**Task to carry out**. Beginning with the line that contains "Click Operating lease vehicles, net label", extract each line through the end of the listing below, with no additions or omissions.
======== Provided records
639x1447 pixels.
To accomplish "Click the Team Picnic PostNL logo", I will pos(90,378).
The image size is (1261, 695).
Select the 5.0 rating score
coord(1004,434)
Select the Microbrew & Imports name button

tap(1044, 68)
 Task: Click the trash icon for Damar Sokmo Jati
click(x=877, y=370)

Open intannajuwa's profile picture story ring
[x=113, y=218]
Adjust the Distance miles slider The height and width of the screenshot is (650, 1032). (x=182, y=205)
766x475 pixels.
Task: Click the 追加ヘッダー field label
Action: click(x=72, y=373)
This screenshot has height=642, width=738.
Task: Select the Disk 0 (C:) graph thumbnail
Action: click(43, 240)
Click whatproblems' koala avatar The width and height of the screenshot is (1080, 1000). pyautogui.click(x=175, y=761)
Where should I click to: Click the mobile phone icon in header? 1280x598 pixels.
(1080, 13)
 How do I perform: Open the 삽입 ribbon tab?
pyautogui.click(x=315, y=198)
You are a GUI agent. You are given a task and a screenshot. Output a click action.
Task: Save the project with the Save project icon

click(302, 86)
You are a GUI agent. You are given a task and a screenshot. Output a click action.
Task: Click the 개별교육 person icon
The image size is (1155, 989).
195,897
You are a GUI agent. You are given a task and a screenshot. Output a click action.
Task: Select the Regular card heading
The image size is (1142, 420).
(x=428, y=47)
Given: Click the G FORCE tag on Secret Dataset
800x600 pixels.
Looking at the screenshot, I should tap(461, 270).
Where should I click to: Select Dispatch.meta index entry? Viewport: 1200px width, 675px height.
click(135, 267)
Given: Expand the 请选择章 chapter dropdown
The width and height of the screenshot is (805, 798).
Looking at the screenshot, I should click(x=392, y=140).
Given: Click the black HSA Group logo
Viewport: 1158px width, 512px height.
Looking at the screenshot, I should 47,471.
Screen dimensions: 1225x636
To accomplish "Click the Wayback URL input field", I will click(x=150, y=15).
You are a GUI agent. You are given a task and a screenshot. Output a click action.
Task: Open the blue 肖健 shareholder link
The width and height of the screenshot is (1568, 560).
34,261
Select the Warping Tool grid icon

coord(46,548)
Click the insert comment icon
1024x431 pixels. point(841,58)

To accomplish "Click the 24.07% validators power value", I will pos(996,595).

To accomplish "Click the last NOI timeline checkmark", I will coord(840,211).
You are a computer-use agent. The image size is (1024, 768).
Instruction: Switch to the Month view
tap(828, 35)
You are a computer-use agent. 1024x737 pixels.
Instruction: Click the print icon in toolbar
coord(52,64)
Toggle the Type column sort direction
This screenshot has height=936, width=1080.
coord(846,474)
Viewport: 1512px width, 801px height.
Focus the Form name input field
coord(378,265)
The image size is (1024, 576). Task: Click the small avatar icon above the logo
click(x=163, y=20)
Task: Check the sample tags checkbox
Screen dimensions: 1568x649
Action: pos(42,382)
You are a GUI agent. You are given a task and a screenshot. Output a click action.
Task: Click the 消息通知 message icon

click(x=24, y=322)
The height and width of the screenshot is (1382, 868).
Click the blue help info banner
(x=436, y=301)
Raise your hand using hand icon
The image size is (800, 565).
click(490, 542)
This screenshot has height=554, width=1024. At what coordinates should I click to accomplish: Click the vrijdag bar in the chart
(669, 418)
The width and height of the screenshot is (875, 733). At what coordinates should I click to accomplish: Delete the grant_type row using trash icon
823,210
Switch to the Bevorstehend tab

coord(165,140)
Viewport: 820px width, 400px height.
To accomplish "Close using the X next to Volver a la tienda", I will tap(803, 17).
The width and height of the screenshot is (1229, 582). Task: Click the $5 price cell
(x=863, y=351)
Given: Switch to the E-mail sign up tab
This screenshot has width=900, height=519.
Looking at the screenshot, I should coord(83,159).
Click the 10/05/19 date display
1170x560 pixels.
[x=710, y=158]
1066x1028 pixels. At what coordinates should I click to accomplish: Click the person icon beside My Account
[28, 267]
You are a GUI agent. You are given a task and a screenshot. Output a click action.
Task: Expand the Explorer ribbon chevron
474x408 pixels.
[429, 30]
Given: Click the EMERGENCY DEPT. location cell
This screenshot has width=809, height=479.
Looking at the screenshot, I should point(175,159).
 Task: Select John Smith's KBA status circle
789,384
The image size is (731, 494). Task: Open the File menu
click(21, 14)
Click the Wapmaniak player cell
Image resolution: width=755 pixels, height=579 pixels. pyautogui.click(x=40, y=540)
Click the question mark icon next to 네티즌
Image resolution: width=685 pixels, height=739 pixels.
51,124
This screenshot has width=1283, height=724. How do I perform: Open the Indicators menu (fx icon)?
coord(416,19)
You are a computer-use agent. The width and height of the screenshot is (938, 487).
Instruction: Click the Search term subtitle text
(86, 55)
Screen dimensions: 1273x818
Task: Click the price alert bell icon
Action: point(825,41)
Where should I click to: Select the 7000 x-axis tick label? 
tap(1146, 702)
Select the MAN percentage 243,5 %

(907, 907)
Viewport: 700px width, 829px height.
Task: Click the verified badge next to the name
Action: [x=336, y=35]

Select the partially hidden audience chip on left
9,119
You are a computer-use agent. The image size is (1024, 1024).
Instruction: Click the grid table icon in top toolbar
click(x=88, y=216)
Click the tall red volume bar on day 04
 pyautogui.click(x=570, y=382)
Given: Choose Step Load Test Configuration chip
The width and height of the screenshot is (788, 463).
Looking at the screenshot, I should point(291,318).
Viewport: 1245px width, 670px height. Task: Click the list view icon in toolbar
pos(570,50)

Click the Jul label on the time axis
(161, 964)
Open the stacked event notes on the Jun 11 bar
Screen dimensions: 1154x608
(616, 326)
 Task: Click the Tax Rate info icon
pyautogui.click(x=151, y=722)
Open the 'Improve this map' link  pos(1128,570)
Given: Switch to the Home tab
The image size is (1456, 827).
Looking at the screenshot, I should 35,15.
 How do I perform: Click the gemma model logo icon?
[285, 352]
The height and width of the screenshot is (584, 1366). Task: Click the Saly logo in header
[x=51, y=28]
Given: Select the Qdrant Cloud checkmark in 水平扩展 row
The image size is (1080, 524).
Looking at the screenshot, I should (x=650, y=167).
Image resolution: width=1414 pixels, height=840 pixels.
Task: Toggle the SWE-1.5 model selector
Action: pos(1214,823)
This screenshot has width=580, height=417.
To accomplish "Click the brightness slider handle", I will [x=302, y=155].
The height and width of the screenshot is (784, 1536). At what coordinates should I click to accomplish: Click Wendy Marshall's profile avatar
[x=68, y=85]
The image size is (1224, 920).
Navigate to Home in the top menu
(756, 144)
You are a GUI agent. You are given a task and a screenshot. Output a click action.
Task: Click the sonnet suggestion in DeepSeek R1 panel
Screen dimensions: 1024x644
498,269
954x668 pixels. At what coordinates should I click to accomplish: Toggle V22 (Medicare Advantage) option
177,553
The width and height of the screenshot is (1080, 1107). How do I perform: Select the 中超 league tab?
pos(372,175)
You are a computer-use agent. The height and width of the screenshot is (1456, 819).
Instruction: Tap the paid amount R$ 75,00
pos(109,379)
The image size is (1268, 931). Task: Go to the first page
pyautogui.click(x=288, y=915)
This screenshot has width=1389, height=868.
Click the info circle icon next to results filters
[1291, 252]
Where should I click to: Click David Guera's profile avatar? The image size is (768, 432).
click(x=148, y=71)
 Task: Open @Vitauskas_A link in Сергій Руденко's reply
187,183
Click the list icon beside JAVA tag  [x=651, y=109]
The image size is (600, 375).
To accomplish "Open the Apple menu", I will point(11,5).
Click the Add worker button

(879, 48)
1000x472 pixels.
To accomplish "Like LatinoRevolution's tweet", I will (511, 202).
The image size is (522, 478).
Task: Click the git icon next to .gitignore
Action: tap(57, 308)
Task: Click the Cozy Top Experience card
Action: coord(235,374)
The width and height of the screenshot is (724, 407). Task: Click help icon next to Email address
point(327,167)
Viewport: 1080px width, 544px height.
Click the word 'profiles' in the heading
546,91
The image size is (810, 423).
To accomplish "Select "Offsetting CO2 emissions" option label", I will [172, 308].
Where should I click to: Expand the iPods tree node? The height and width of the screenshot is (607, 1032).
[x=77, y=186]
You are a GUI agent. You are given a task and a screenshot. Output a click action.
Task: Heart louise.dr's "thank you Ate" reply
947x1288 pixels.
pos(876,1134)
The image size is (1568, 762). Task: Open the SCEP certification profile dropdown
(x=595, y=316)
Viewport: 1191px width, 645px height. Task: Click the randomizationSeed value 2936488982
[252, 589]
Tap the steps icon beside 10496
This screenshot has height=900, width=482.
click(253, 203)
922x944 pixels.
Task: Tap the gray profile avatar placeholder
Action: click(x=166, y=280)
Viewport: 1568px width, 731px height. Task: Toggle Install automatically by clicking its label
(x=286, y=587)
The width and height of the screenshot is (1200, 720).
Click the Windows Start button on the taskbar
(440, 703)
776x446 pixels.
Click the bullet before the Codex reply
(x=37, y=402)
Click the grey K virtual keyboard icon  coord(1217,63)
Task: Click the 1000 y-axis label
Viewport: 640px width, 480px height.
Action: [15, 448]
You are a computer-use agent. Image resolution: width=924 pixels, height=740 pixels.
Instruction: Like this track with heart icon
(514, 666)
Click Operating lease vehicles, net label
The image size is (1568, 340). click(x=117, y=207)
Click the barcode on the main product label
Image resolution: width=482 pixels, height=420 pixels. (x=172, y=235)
================
**Response to the task**.
Click Operating lease vehicles, net label
The image size is (1568, 340). click(x=117, y=207)
Click the barcode on the main product label
Image resolution: width=482 pixels, height=420 pixels. (x=172, y=235)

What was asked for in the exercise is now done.